Regarding barriers to reporting errors, the respondents said that concern about professional sanctions was prominent. “Embarrassment” was cited by 49% of attending physicians and 58% of resident physicians, while “getting my colleagues in trouble” was cited by 41% and 54% of physicians, respectively. “Admitting liability” was a close third, with 41% of attending physicians and 42% of residents citing that as a barrier to reporting errors. Forty percent of nurses and 47% of radiation therapists cited “getting my colleagues in trouble” as a barrier.
Communication failures were a common source of error, including set-up errors, complex stereotactic treatments, and computer-related events. Improving communication could address the problem, Harris said. “We may need help knowing how to report. Broad support exists for a national reporting effort,” she said.

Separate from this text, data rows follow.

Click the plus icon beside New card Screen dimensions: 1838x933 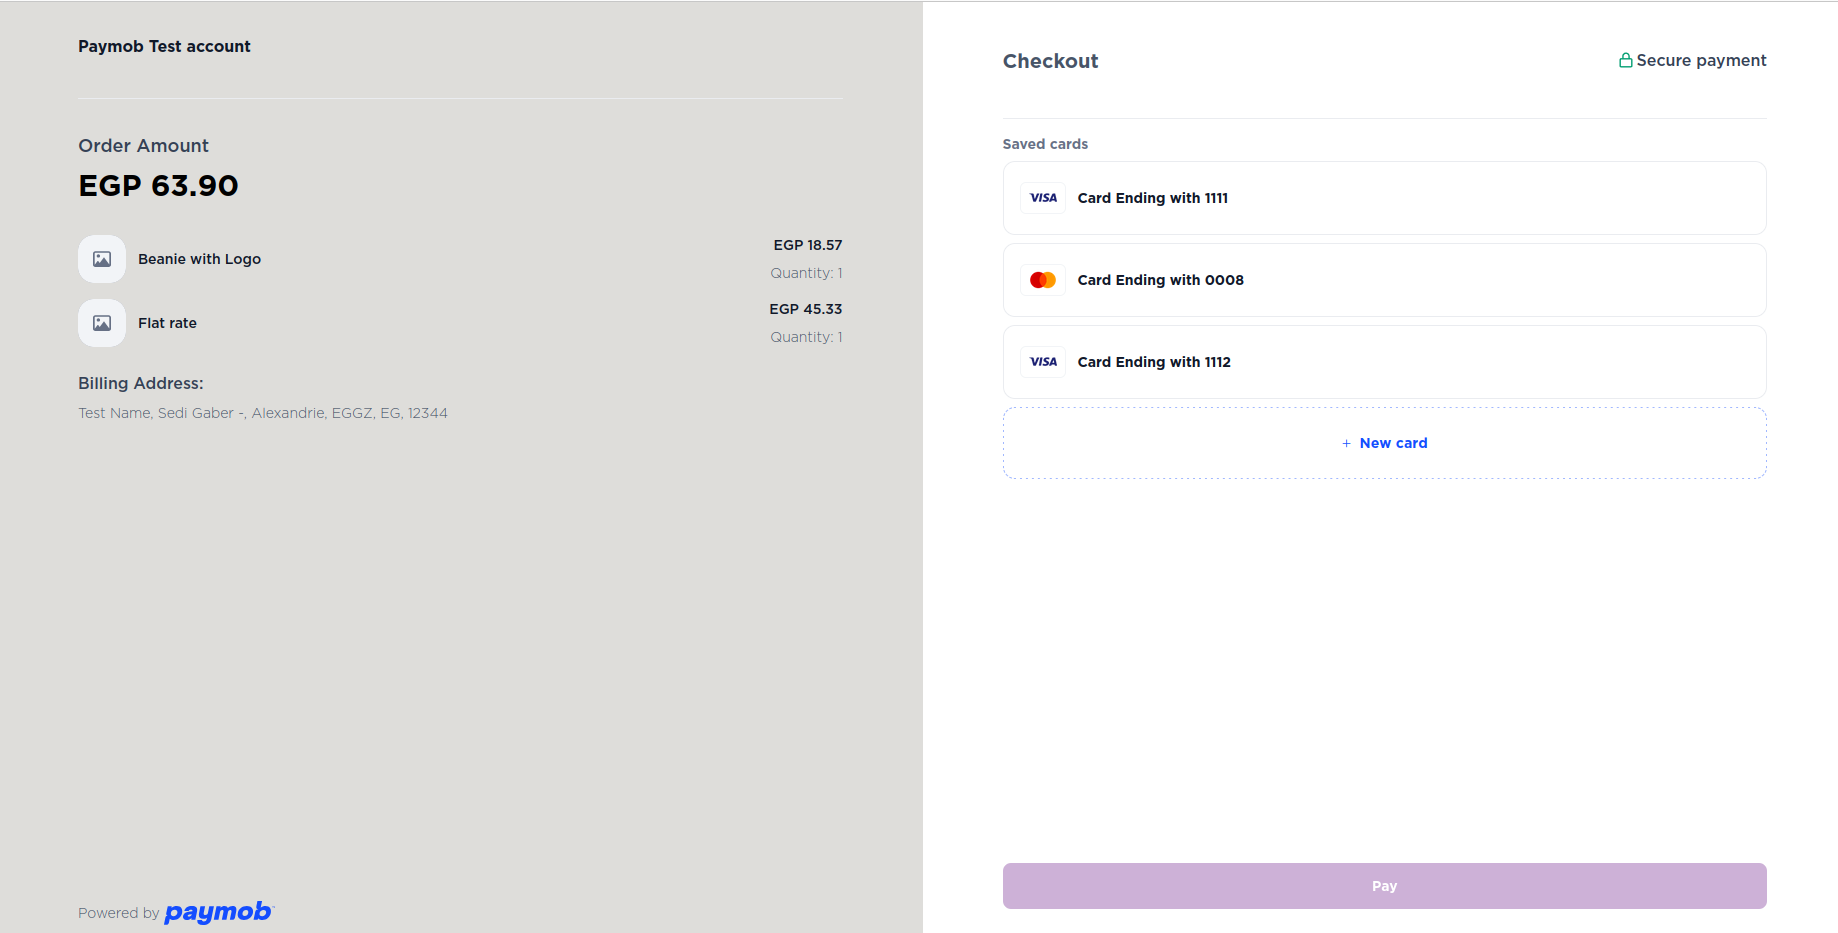coord(1346,443)
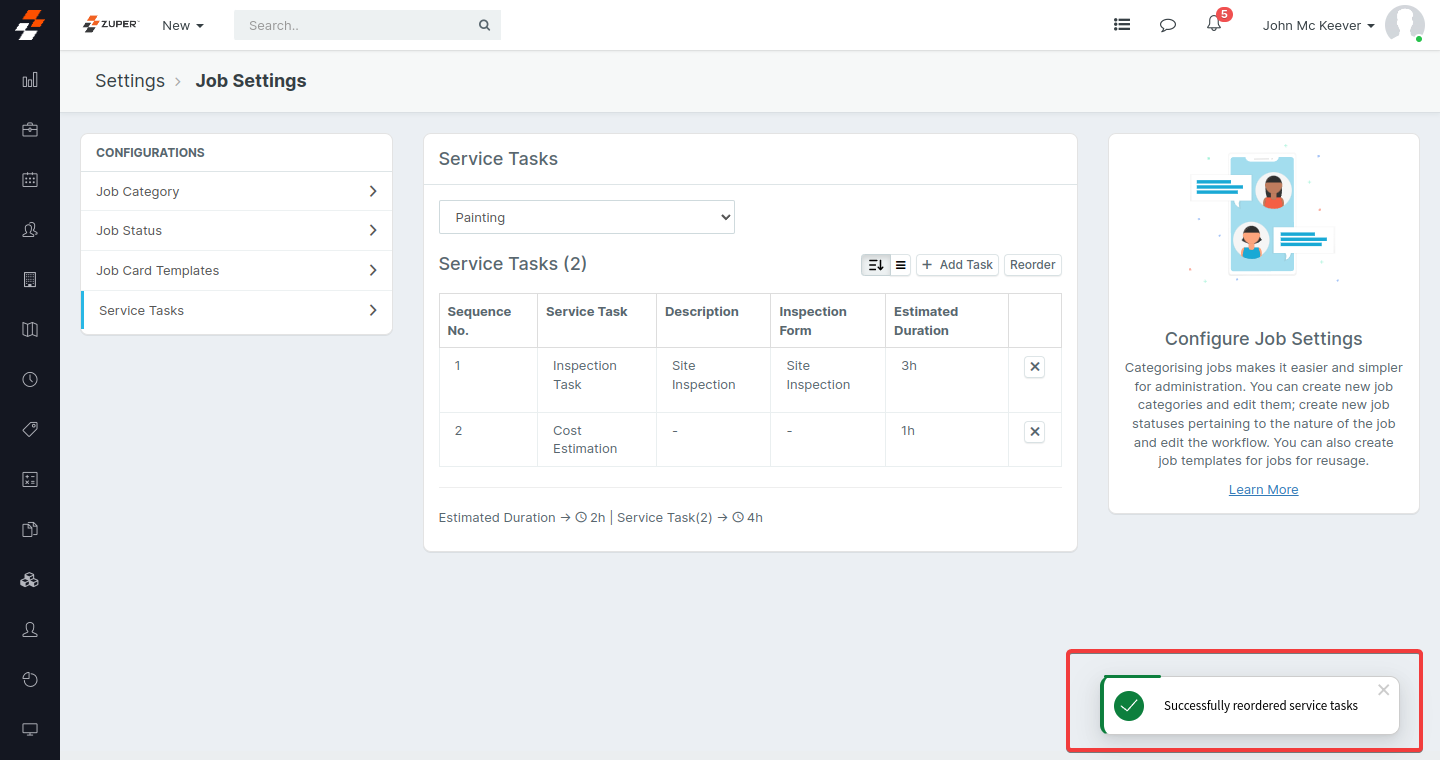
Task: Follow the Learn More link
Action: coord(1263,490)
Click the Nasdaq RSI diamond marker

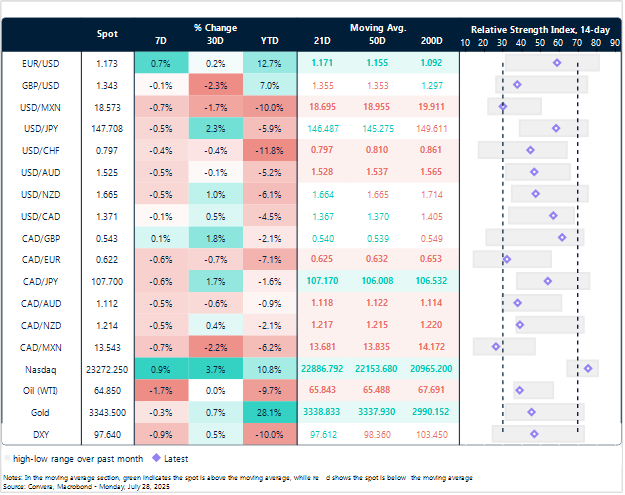click(588, 368)
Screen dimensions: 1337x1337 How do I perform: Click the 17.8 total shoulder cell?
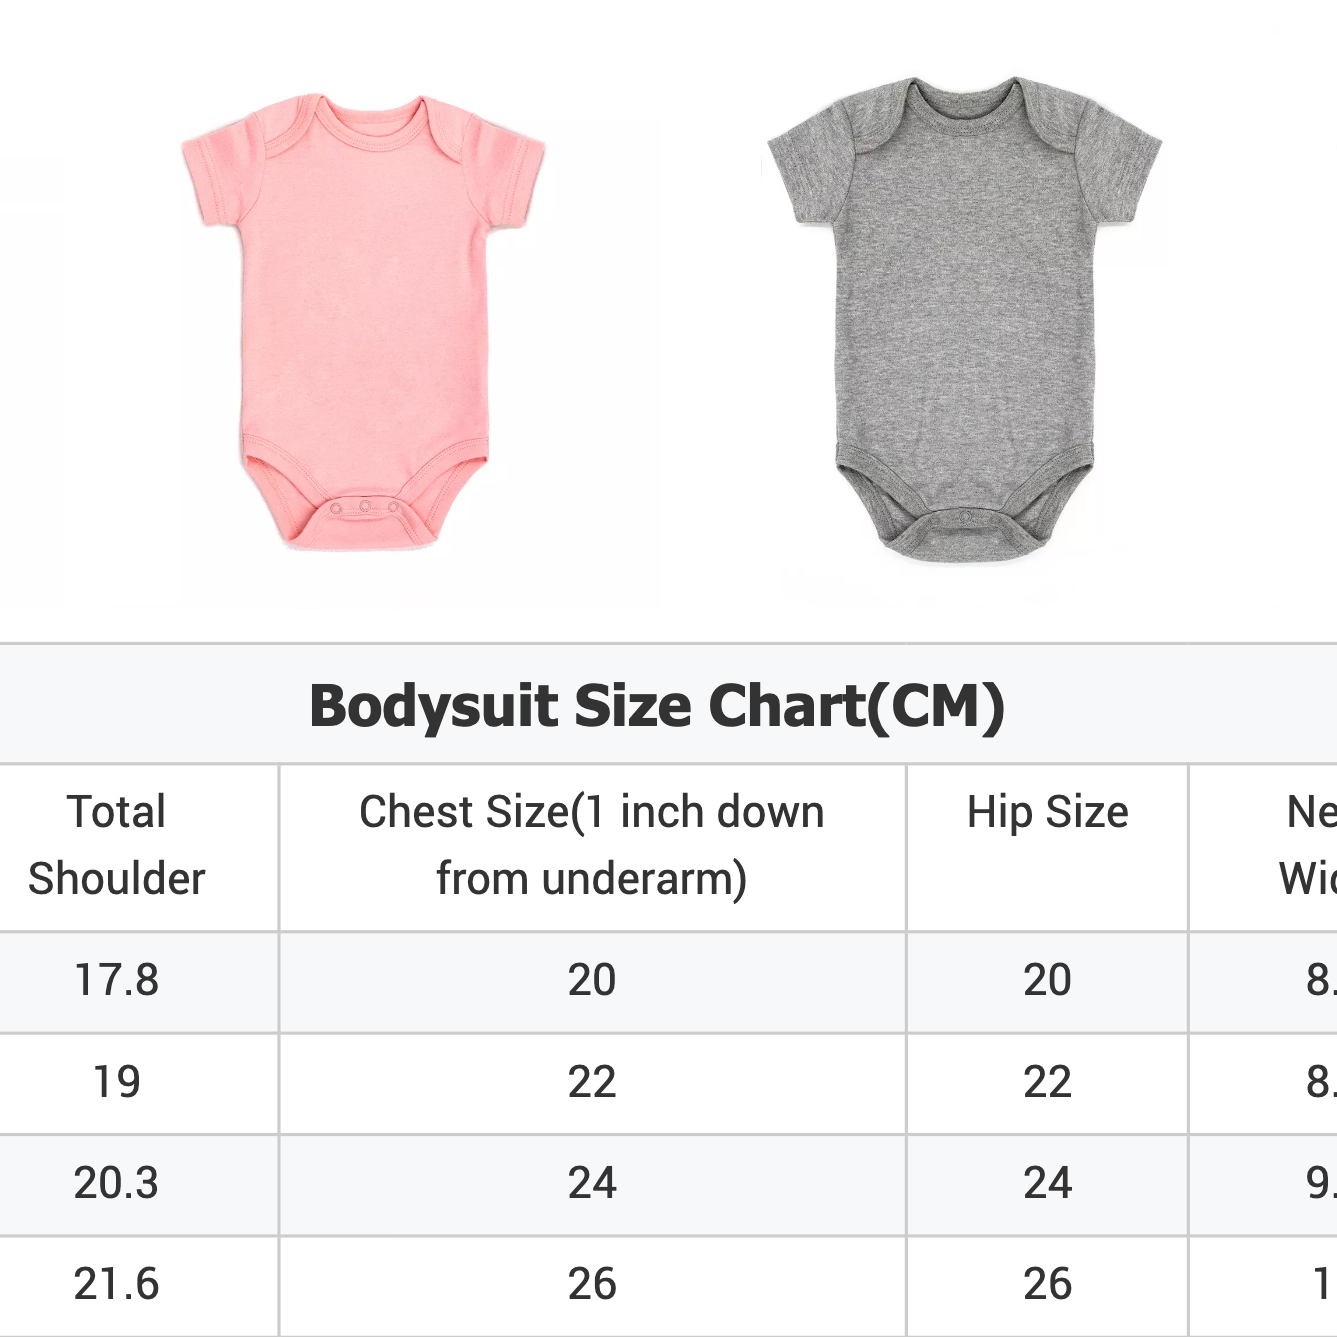(117, 980)
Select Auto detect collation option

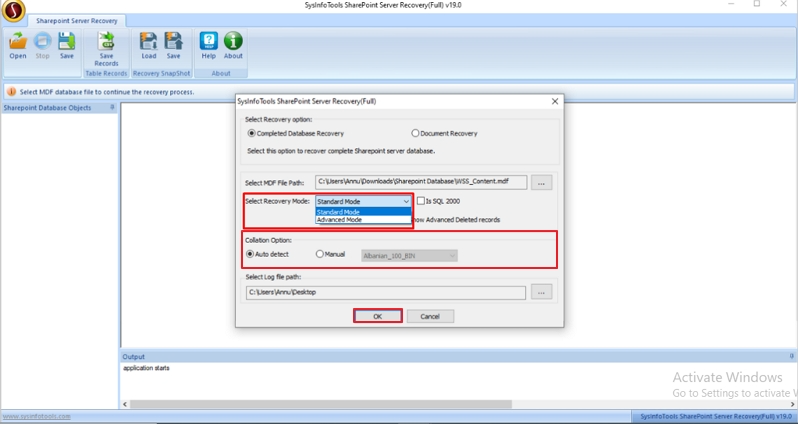click(250, 254)
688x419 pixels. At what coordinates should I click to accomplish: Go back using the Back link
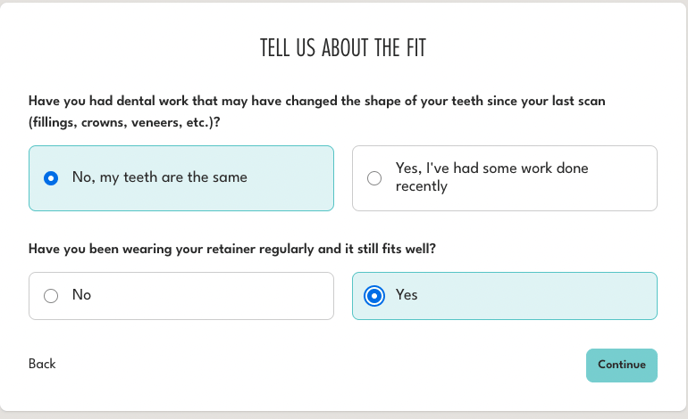tap(42, 364)
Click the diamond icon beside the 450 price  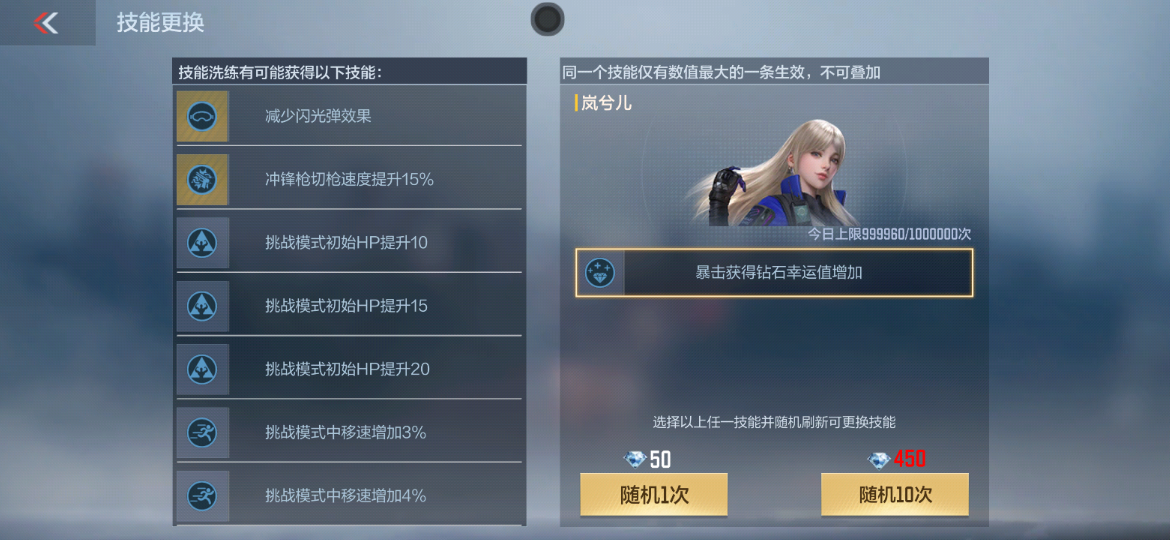pos(879,459)
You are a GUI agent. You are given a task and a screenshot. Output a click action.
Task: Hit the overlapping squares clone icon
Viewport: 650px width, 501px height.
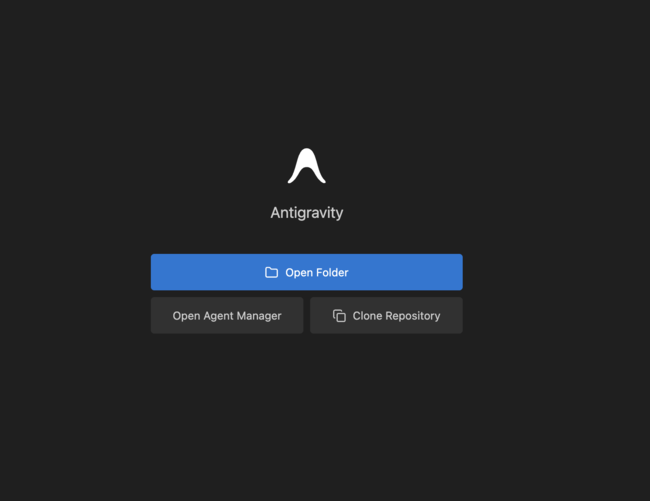(x=339, y=316)
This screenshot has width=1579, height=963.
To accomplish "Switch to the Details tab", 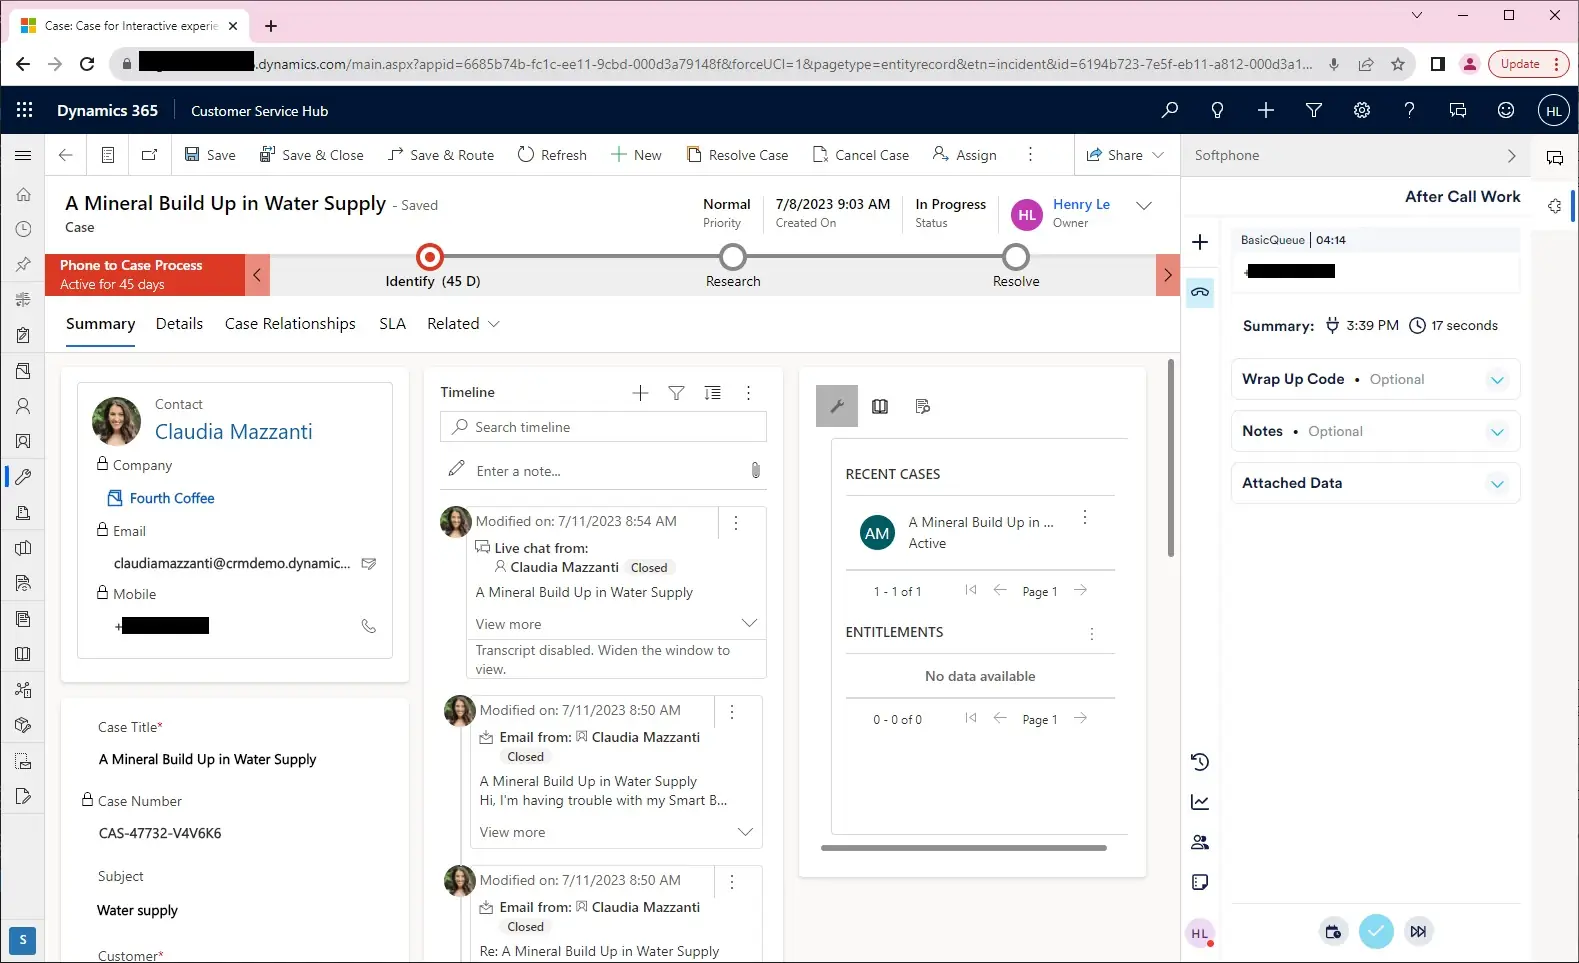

A separate study, funded by the American Association of Physicists in Medicine (AAPM) and led by researchers from Johns Hopkins and the University of Calgary, focused on the development of a methodology for reporting, analyzing, and learning from incidents in radiotherapy. ASTRO and AAPM are working on recommendations that should facilitate the design and implementation of systems and promote interconnectivity, said Eric C. Ford, PhD, assistant professor in the Department of Radiation Oncology and Molecular Radiation Services at Johns Hopkins University. Expected to be released by the end of this year, these recommendations in 5 areas will be made by the ASTRO and AAPM Working Group on Prevention Errors:
• Definitions—a glossary of 47 common terms for incident reporting specific to radiation oncology;
• Process Maps showing essential steps for reporting errors;
• Severity Metrics—2 scales, one for potential medical severity and one for dosimetric deviation from prescription;
• Causal Taxonomies—a table to guide identification of root factors and contributory factors of an incident;
• Data Elements required for a reporting system.